Experimental update and summary

  • Things we tried that didn't work:

    • Forward rollouts, training on the best or worst. Even for eval this doesn't work well once the policy is biased towards oscillations. Taking the worst rollout ends up with the same performance as not doing rollouts. Taking the best leads to exponentially decreasing returns!

    • Gamma tuning: Lowering gamma at all does not seem to work well, I'm guessing due to gamma being used in Generalized Advantage Estimation as well and introducing too much variance?

    • Outputting action deltas and not allowing the next action to be too far from the current (thereby reducing oscillations). In this case exploration is seemingly limited too much to learn to achieve long term goals. However I found a bug with my implementation of this idea that restricted actions 10x more than I wanted, so it may actually still work!

  • Things that sort of worked: Shifting advantages to be pessimistic (works well at first, then converges to same performance - probably should be annealed somehow?).

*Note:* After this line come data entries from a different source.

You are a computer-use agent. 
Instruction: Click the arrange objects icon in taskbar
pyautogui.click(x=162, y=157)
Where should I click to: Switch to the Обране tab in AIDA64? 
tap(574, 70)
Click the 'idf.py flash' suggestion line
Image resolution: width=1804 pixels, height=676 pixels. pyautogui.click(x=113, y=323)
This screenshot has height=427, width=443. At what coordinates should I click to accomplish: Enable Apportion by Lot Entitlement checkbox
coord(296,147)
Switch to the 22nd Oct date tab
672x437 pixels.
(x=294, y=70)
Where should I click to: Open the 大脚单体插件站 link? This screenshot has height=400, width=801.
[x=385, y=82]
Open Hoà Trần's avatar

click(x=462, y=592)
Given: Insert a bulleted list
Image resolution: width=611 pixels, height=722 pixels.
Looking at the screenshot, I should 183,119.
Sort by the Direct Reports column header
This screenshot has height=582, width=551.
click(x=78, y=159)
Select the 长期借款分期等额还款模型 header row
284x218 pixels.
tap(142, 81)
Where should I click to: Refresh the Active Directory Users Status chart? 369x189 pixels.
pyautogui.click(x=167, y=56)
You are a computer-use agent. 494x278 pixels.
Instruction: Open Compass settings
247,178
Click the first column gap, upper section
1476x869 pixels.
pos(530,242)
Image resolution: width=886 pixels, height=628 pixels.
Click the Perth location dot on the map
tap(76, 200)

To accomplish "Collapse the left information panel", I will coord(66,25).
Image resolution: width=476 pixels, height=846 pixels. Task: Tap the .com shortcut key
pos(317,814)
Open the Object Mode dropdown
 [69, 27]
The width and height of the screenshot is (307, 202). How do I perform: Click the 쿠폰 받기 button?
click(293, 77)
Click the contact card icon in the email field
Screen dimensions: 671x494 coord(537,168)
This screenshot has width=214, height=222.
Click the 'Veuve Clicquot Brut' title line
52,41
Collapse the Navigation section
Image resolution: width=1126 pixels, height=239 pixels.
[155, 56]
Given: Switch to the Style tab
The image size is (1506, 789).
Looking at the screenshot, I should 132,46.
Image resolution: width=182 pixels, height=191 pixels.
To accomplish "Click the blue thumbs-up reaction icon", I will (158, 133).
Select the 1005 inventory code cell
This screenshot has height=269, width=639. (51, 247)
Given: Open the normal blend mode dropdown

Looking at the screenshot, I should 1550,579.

    • Increasing std deviations of actions - this effectively increases exploration and allows a policy to learn new long term goals.
  • Things that have worked:

    • Ending episode on g-force. (Haven't tried jerk yet). Ending the episode instead of giving negative reward allows the policy to still reach high level goals. Recently I haven't been doing this as I was preferring the tunability of negative reward, but I should start adding it again right?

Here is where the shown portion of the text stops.